## EXCERPTED TEXT
'''

I wish I could find an IPC test where they lock both chips to 5GHz or something and see who benches higher, but there might be an IPC difference that is exacerbated by @kryptonfly having a chip with 8 screaming fast P Cores versus the 7950x having to deal with added latency from the infinity fabric across 16 screaming fast cores.

And classically FFXIV does better on Intel chips.

Wait for the X3D versions of AM5 for a drop in upgrade and see if there is DDR5 available that mitigates the latency penalty compared to DDR4.


----------



## remuz006 (Dec 8, 2022)

InvictusRed said:


> Dawg. There are a lot of factors at play here. On paper the 5.8 from the 13900k might trade blows with the 5.75 on your 7950, but to have a gain of 10k wit the same GPU means there was more at play.
> 
> I'm trying to find a definitive answer but the short version is that your CL30 DDR5 (even at 6000 MHz) has more latency than the 4300 Mhz CL15 DDR4.
> 
> ...


Yeah there is so much more at play here and boy does this benchmark favor Intel. I gave manual and auto OC a try last night and long story short it didn't work out. I couldn't find anything with a lower CL on the market. If you have any other ideas that can help boost the score let me know. Thanks man!


----------



## kryptonfly (Dec 8, 2022)

I spent months to OC, first with a 12900k, then ks and now this 13900k, ram is really important for this bench, fortunately IMC is pretty good in this chip. Don't forget, it's a DX11 engine, maybe it prefers few cores at high freq and DDR4 (all 32 threads enabled). I disable all C-states. Here's at 4k maximum :

 

It seems I'm more GPU bound now at 4k.


----------



## InvictusRed (Dec 8, 2022)

remuz006 said:


> Yeah there is so much more at play here and boy does this benchmark favor Intel. I gave manual and auto OC a try last night and long story short it didn't work out. I couldn't find anything with a lower CL on the market. If you have any other ideas that can help boost the score let me know. Thanks man!


I found a 45 Minute video where they OC the chip to 5950 Mhz, and Gamers Nexus used LNG to get it to 6.45 Ghz.

Tomshardware found that even with PBO, the 7950x loses to the 13900k at 1440p, and the results are even more spread out when OCed to 5.6.

My opinion is that the 13900k was over engineered precisely to beat whatever AMD could come out with. Notice how the 7950x running at 230w is 90% of the 253w max that the 13900k runs at, and that the 188 fps average versus the 206 pre-OC fps is approximately 91% of the performance.

In essence, the chips probably perform the same at the same wattages. Unless you can find a way to push 250w+ into your 7950x (I do NOT recommend), this is an insurmountable lead.

Also of note is architecture - the 5800X3D on average is right there with the 7950X at 1440p And beyond. This leads me to believe that even without pumping Wattage at a chip, when given access to more Cache, the Zen architecture punches above it's weightclass.

Depending on the game, the 5800X3D ranged from 6%, 9%, 24%, 30%, even 52% better than the 5800X.

If the 7700/7950X3D enjoys the same 20%-ish boost, then we'll see this battle flip again after CES.

I'll warn you though that there is NOT headroom to OC (so far) the 3D VCache architecture, as the settings are locked out from the Mobo due to purported instability that arrises with the cache clock under OC. So if/when the chips come out, if they don't beat the 13k OC then Intel has this battle.

'''

## WHAT TO DO
- A) Repeat the passage of the forum thread on the 13900K and 7950X benchmarks starting at "Also of note" and ending at "than the 5800X.".
- B) Pick up the forum thread on the 13900K and 7950X benchmarks where it stops, and continue writing it.
The data after this point isn't needed.

## SUPPLIED DATA

'''

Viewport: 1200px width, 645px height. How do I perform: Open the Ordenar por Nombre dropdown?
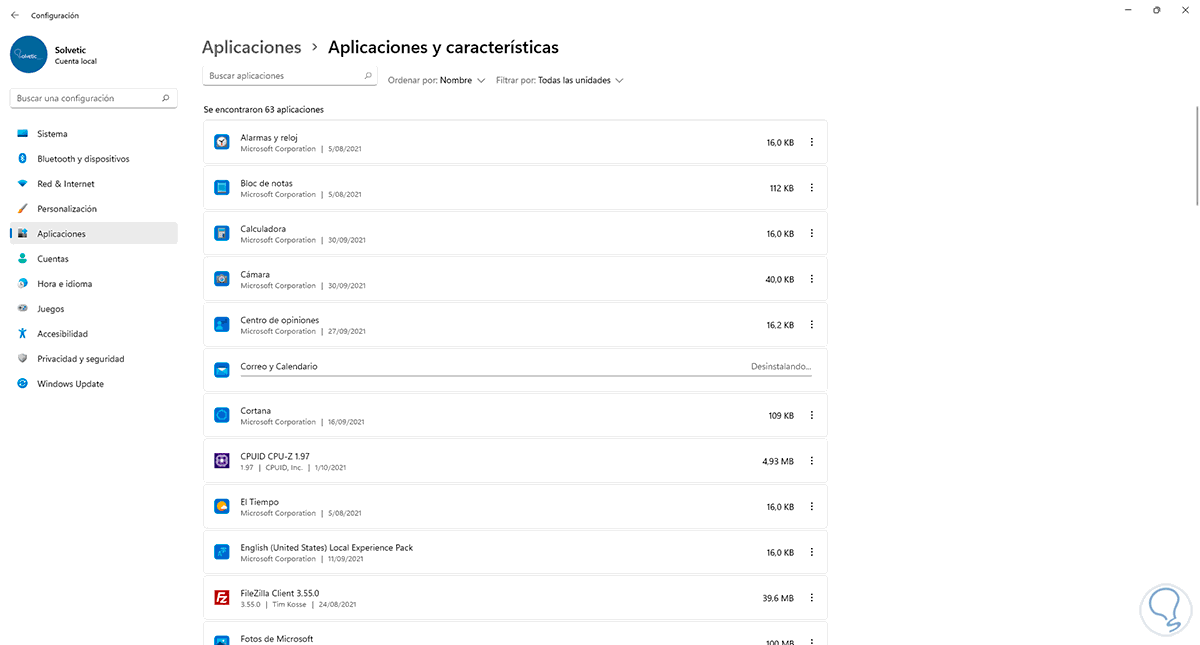[462, 80]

'''

## THE RESPONSES
- A)
Also of note is architecture - the 5800X3D on average is right there with the 7950X at 1440p And beyond. This leads me to believe that even without pumping Wattage at a chip, when given access to more Cache, the Zen architecture punches above it's weightclass.

Depending on the game, the 5800X3D ranged from 6%, 9%, 24%, 30%, even 52% better than the 5800X.

- B)
Edit:
38600 is approximately 82% of 47000 so... Assuming a 20% uplift from the X3D, I'm eager to see how these stack up (not with your money of course - wait for benchmarks to come out since they include XIV in most suites now).


----------



## Kissamies (Dec 10, 2022)

Got a 6700 XT yesterday. Scores a little lower than my old 1080 Ti, but judging by the logo at the corner, I guess it favours Nvidia more.


----------



## Space Lynx (Dec 10, 2022)

Endwalker is my favorite game of all time btw... hope all of you have enjoyed the story as much as I did!


----------



## Sithaer (Dec 10, 2022)

Kissamies said:


> Got a 6700 XT yesterday. Scores a little lower than my old 1080 Ti, but judging by the logo at the corner, I guess it favours Nvidia more.
> 
> View attachment 273814



You can also get CPU/IPC limited at certain scenes like the city fly by + lots of npcs walking around.
Even my GTX 1070 was bottlenecked in this bench with my old R5 1600x and simply upgrading to a 12100F gained me ~600 point in this bench.

Current 3060 Ti and 12100 combo scores me around 18500 points and again I can see a bit of bottleneck going on during the city scenes.



Space Lynx said:


> Endwalker is my favorite game of all time btw... hope all of you have enjoyed the story as much as I did!



I think its fair to say that most of the ppl in this topic only did the benchmark tho I could be wrong.
I did consider playing it earlier this year just to finish the story and ditch it after but it never happened and nowadays I have too many games on my hand/backlog to have time for such.


----------



## Space Lynx (Dec 10, 2022)

Sithaer said:


> You can also get CPU/IPC limited at certain scenes like the city fly by + lots of npcs walking around.
> Even my GTX 1070 was bottlenecked in this bench with my old R5 1600x and simply ugrading to a 12100F gained me ~600 point in this bench.
> 
> Current 3060 Ti and 12100 combo scores me around 18500 points and again I can see a bit of bottleneck going on during the city scenes.
> ...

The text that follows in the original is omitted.